In one of my first few Praise and Coffee meetings a woman began a vicious cycle of speaking negatively about churches. Like rows of dominoes falling, I and other people added their stories, too, at first without realizing it; and then, we were too weak to stop the storm. There are legitimate stories. Then, there are those who can’t see the plank in their own eye and we miss the opportunity of invitation by speaking well of the church that we do attend or used to attend. Negativity is the weapon of the enemy. Even those of us with the best of intentions can fall. I worry for those who leave on this wave of cynicism or lukewarm faith. According to an article in Christianity Today:
“Kinnaman reports that 65 percent of all American young people report making a commitment to Jesus Christ at some point in their lives. Yet, based on his surveys, Kinnaman concludes that only about 3 percent of these young adults have a biblical worldview. Kinnaman translates the percentages into real numbers: “This means that out of the 95 million Americans who are ages 18 to 41, about 60 million say they have already made a commitment to Jesus that is still important; however, only about 3 million of them have a biblical worldview.””

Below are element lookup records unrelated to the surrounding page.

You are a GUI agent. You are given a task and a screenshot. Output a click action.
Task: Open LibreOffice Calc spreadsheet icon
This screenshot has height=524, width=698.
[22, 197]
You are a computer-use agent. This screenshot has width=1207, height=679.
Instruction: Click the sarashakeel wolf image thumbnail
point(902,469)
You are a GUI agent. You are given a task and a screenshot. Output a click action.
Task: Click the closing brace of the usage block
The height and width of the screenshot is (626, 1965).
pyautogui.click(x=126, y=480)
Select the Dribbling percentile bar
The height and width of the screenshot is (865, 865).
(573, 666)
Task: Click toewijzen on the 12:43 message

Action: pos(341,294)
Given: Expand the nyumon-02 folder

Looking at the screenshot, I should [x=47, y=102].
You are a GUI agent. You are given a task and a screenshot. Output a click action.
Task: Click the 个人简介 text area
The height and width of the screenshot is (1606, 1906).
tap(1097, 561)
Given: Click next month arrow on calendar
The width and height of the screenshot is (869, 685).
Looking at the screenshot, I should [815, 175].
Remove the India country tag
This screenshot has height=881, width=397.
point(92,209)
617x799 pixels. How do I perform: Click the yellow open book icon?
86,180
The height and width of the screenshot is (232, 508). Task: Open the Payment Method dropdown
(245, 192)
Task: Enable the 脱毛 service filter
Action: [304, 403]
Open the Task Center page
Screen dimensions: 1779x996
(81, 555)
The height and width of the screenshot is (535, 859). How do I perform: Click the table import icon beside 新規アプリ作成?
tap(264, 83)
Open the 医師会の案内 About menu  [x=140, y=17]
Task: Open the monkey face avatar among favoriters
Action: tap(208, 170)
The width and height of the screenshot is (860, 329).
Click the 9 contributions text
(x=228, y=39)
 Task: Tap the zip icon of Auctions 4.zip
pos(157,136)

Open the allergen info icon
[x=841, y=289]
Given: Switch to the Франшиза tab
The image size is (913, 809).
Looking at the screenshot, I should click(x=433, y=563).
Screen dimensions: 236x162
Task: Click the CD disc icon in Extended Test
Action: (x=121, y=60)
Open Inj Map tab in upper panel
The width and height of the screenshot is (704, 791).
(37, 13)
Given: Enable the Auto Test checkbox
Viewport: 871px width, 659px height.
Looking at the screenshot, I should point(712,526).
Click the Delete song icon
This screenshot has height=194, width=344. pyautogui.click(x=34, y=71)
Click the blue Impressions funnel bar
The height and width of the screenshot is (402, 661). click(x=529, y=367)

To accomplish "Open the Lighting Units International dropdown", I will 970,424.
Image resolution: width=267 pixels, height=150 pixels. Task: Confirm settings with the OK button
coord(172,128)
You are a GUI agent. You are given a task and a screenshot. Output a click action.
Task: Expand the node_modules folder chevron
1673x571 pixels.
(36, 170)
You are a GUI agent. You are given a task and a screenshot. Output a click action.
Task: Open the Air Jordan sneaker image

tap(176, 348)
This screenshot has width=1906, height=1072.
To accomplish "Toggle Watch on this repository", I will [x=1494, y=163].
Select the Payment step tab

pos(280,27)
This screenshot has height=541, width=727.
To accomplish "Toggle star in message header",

I dry my hands on the towel and walk into the bedroom. Across from my bed is an art piece. Shells are glued over a framed board painted white. Scrawled in black paint across the bottom, it says, “Joy.” The shells came from our honeymoon. I created it to remind me of the joy of following God. I haven’t been a Christian for very long—only eight years—and yet I know ministry brings us dangerously close to becoming the cynical and bitter beasts we preach against. Satan laughs when we arrive at that place and while we should live transparently, blogging for real, living for real, we should also remember to point out the good in church fellowship and live in joy. We can’t blame a church for what it lacks when we refuse to commit to its success and let Christ shine through us in our actions and words. Transformation happens all of the time only eclipsed by cynicism. Change occurs when a few STAY and make a difference in genuine love and fellowship almost in spite of their circumstances.